EXERCISE DESCRIPTION — Would you set down all of the entries below exactly as they stand?

RECORDS —
——

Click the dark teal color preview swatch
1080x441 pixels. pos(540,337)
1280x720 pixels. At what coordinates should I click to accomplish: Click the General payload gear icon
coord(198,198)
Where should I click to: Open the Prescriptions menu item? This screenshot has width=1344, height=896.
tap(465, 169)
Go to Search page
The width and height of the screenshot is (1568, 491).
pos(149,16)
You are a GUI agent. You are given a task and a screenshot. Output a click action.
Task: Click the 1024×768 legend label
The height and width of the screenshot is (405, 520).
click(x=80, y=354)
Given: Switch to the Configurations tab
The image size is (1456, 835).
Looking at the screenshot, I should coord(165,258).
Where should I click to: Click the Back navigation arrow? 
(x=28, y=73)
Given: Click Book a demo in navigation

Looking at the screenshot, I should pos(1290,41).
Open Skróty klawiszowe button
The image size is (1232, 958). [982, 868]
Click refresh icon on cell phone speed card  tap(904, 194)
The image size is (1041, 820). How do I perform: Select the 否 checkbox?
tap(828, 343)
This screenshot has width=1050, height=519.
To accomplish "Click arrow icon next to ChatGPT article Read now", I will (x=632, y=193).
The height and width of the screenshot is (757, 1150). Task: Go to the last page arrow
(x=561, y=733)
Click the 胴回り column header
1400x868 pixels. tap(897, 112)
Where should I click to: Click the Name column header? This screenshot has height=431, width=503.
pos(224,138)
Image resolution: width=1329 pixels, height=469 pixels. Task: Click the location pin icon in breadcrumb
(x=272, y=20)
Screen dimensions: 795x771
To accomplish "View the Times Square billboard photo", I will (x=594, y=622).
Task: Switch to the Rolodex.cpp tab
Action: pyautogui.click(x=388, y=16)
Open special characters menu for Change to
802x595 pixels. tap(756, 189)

——

TASK ANSWER —
Click the dark teal color preview swatch
1080x441 pixels. pos(540,337)
1280x720 pixels. At what coordinates should I click to accomplish: Click the General payload gear icon
coord(198,198)
Where should I click to: Open the Prescriptions menu item? This screenshot has width=1344, height=896.
tap(465, 169)
Go to Search page
The width and height of the screenshot is (1568, 491).
pos(149,16)
You are a GUI agent. You are given a task and a screenshot. Output a click action.
Task: Click the 1024×768 legend label
The height and width of the screenshot is (405, 520).
click(x=80, y=354)
Given: Switch to the Configurations tab
The image size is (1456, 835).
Looking at the screenshot, I should coord(165,258).
Where should I click to: Click the Back navigation arrow? 
(x=28, y=73)
Given: Click Book a demo in navigation

Looking at the screenshot, I should pos(1290,41).
Open Skróty klawiszowe button
The image size is (1232, 958). [982, 868]
Click refresh icon on cell phone speed card  tap(904, 194)
The image size is (1041, 820). How do I perform: Select the 否 checkbox?
tap(828, 343)
This screenshot has width=1050, height=519.
To accomplish "Click arrow icon next to ChatGPT article Read now", I will (x=632, y=193).
The height and width of the screenshot is (757, 1150). Task: Go to the last page arrow
(x=561, y=733)
Click the 胴回り column header
1400x868 pixels. tap(897, 112)
Where should I click to: Click the Name column header? This screenshot has height=431, width=503.
pos(224,138)
Image resolution: width=1329 pixels, height=469 pixels. Task: Click the location pin icon in breadcrumb
(x=272, y=20)
Screen dimensions: 795x771
To accomplish "View the Times Square billboard photo", I will (x=594, y=622).
Task: Switch to the Rolodex.cpp tab
Action: pyautogui.click(x=388, y=16)
Open special characters menu for Change to
802x595 pixels. tap(756, 189)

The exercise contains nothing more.